* **Exercise goal**: Read the records beneath this task and copy every line that contains the string "computer".

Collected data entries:
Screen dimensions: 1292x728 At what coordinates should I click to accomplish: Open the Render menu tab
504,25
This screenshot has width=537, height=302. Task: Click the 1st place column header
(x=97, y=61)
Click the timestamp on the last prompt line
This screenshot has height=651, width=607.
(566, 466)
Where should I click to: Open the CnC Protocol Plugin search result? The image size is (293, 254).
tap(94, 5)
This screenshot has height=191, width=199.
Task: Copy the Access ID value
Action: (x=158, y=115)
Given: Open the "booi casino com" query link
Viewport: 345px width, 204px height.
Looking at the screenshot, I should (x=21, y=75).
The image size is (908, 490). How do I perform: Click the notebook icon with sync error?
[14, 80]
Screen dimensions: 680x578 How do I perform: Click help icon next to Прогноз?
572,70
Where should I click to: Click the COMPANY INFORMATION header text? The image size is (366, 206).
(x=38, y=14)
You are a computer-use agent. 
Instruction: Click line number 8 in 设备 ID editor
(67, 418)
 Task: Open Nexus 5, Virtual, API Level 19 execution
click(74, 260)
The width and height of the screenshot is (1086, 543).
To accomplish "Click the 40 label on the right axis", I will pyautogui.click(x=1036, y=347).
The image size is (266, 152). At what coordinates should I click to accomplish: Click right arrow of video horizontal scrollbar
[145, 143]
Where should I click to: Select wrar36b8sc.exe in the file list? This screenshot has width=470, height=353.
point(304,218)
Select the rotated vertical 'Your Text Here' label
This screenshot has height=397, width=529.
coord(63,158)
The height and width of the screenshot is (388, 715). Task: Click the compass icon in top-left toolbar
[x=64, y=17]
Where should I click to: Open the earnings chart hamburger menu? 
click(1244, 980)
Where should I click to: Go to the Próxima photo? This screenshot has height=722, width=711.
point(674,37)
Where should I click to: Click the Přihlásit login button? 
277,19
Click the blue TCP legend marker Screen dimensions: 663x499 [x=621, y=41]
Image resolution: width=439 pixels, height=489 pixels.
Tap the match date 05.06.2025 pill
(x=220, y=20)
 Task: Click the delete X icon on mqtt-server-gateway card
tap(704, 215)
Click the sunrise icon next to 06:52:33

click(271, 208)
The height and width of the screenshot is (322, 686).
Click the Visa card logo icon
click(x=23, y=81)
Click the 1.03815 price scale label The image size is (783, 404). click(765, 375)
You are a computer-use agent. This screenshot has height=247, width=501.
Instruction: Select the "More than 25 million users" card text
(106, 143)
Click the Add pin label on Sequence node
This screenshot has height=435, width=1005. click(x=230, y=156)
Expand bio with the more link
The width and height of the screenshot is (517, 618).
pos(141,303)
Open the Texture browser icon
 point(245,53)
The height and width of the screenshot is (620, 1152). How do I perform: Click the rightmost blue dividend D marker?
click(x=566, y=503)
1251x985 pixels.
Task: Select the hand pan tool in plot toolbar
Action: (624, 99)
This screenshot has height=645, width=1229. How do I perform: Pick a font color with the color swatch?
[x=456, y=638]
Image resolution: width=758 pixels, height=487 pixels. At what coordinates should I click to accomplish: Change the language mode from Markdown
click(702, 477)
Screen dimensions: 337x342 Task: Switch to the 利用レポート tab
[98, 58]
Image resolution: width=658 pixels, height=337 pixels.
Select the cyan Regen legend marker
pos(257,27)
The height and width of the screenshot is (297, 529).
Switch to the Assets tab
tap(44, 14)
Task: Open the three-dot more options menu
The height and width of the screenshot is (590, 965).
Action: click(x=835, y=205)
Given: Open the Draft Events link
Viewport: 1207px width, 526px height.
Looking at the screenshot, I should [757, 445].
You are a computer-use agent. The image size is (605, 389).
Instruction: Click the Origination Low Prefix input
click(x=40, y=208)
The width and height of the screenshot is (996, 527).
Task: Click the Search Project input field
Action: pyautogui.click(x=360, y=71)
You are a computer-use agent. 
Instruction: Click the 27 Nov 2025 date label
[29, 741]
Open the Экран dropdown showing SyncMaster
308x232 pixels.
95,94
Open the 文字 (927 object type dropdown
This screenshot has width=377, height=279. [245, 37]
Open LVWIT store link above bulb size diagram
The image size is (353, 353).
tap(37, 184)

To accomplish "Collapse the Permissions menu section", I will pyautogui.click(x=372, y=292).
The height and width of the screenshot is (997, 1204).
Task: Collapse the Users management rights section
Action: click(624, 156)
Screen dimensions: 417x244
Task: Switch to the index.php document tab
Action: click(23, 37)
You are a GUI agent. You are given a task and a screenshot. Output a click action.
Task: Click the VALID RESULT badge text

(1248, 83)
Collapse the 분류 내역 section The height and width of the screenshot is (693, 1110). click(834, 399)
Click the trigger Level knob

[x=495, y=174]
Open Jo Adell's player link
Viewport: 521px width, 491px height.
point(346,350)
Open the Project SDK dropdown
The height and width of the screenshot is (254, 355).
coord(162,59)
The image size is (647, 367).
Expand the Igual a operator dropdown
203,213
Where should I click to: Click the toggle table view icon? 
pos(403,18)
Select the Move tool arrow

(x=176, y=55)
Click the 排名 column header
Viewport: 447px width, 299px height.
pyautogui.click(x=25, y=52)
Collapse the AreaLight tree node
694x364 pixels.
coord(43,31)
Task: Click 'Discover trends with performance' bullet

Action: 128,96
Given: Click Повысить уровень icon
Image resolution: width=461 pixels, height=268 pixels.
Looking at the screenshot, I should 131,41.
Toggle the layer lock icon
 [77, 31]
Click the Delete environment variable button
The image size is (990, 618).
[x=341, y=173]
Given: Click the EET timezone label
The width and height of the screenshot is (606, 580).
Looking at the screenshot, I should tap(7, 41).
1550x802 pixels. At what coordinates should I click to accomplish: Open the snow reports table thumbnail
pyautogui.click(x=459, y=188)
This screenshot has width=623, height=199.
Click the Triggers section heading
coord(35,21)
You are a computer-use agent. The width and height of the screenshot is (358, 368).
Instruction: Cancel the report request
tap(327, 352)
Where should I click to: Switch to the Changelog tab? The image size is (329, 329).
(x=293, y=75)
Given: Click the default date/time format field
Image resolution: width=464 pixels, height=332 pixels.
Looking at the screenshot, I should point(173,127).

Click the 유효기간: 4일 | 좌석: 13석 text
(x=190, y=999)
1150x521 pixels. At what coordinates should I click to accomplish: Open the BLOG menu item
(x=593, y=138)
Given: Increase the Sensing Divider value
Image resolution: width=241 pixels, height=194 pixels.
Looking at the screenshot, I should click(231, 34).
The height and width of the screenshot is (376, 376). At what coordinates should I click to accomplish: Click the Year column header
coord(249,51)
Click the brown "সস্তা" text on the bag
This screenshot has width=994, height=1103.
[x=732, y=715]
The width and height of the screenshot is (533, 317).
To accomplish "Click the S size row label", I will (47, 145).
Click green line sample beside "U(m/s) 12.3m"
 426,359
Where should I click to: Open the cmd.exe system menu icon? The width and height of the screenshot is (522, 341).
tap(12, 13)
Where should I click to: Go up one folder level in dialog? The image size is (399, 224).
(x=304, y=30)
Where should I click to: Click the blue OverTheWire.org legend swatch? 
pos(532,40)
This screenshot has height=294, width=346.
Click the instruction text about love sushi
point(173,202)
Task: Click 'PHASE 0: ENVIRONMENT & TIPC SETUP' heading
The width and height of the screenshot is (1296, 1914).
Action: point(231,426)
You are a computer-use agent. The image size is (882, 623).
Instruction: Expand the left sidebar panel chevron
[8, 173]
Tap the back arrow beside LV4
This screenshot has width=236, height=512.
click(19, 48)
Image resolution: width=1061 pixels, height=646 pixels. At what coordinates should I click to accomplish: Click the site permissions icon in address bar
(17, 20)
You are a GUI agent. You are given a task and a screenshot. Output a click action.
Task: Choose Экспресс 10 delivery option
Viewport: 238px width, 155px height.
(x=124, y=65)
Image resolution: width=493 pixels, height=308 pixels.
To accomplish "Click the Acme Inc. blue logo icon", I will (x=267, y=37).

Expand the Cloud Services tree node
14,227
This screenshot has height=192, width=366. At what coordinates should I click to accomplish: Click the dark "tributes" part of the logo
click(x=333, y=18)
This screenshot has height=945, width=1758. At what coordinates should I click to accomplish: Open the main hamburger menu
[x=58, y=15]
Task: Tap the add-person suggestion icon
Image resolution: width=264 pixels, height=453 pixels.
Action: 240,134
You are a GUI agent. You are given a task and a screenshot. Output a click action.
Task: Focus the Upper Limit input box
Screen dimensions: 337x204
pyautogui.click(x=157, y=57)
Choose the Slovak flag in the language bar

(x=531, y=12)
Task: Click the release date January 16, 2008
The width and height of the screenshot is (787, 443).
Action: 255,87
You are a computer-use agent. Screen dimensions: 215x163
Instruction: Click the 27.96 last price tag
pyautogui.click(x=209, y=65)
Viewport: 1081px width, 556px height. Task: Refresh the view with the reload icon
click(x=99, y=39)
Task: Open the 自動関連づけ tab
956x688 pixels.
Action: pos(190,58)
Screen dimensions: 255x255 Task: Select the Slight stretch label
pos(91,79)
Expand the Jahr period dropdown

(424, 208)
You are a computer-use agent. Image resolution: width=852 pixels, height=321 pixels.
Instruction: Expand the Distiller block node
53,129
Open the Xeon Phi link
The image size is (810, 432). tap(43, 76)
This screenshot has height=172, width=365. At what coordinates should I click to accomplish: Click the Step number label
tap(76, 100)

* **Answer box**:
You are a computer-use agent. 
You are a computer-use agent. This screenshot has height=247, width=501.
You are a computer-use agent. The image size is (605, 389).
You are a computer-use agent. 
You are a computer-use agent. The width and height of the screenshot is (358, 368).
You are a computer-use agent. The image size is (882, 623).
You are a computer-use agent. Screen dimensions: 215x163
You are a computer-use agent. Image resolution: width=852 pixels, height=321 pixels.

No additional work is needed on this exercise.